What you are asked to do:
In the excerpt about being easily impressed, which two materials does the writer compare to show the difference a pliable nature makes?

Excerpt:

At the risk of offending someone (myself included), I think it should be pointed out that to be easily impressed suggests a nature that too pliable. It’s the difference between putty and pewter. In the case of the person I mentioned earlier, youth is involved, which is reasonable, though perhaps even more harmful. But it’s even less acceptable when older Christians, who should have developed more discernment, look wide-eyed at (spiritually) small people, who substitute clichés and diplomacy for precepts and principles. Instead of deep calling unto deep (Psl.42:7), it would appear to be shallow responding to shallow.

I should say, however, that the person who cannot be impressed at all is an individual convinced of his or her own importance. Such a person has stagnated, with a mind set in concrete. (Very unimpressive!) I guess what’s needed here is an “impression gauge,” a built in yardstick to measure the eligibility of those with whom we come in contact. No one is perfect, of course, but we should never allow the man or woman who disobeys the direct commands of Scripture, or who is content to live the Christian life on a low plain, to leave his or her mark upon us. In other words, their impression on our lives should be as significant as a bird’s on tempered glass.

Now, here’s a question for all of us: How easily, and by whom, am I impressed? Our answer says far more about us than them.

Friday, July 1, 2011

Wringer Washing Machines and Other "Blessings"


“Jesus answered and said unto him, What I do thou knowest not now; but thou shalt know hereafter.” (John 13:7)
This statement by Jesus Christ was in reference to something happening then that would be more fully understood at a later date. But the principle is true for many things in life, especially for the man or woman for whom Jesus Christ is Lord of his or her life. Romans 8:28 corroborates this: “And we know that all things work together for good to them that love God, to them who are the called according to his purpose.” The qualifiers are “thou knowest not now,” and “all things work together.” In other words, there is much in life that seemingly cannot be rationalized at the time, but have a yet to be revealed purpose. I heard a good illustration of this today.

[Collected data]
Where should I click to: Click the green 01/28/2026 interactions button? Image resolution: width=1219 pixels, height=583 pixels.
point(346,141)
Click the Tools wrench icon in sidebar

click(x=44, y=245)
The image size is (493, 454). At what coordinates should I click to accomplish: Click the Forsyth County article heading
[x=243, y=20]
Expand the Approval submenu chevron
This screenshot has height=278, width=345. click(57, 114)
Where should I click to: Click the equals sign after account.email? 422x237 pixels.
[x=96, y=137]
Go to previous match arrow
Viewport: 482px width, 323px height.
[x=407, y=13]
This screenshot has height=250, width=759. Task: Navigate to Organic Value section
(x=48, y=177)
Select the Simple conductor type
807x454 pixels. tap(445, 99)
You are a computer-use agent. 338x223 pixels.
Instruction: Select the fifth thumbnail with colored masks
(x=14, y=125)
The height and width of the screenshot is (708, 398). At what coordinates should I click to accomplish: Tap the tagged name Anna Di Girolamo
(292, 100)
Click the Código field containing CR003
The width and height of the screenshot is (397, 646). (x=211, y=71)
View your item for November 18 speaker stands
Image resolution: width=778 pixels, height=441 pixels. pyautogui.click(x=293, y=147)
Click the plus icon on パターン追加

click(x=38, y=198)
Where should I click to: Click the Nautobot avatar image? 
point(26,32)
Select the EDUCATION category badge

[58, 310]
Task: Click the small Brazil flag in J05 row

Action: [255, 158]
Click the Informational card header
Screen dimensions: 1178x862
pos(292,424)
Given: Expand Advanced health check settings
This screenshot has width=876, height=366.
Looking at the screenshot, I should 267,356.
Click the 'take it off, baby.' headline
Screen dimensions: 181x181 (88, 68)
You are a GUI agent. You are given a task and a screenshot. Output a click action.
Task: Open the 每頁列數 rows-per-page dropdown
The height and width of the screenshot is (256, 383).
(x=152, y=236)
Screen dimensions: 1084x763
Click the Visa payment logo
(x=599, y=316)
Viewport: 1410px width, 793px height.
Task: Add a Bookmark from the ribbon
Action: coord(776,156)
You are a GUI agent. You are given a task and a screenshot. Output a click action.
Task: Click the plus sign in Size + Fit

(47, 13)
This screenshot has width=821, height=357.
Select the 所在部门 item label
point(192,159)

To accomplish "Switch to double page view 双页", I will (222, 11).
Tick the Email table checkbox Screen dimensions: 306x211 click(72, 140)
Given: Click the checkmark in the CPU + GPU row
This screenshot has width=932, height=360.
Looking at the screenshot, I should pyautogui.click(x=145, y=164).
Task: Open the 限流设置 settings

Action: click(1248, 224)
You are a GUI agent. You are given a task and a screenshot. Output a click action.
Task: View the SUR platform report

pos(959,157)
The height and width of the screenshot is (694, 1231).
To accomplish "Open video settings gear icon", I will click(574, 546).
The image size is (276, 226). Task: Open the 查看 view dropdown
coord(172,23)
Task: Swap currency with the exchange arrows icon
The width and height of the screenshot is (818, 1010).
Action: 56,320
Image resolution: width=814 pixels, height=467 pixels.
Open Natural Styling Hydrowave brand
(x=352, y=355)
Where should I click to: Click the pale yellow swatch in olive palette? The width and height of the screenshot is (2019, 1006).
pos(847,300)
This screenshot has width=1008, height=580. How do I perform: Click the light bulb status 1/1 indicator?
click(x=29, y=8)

Task solution:
Putty and pewter.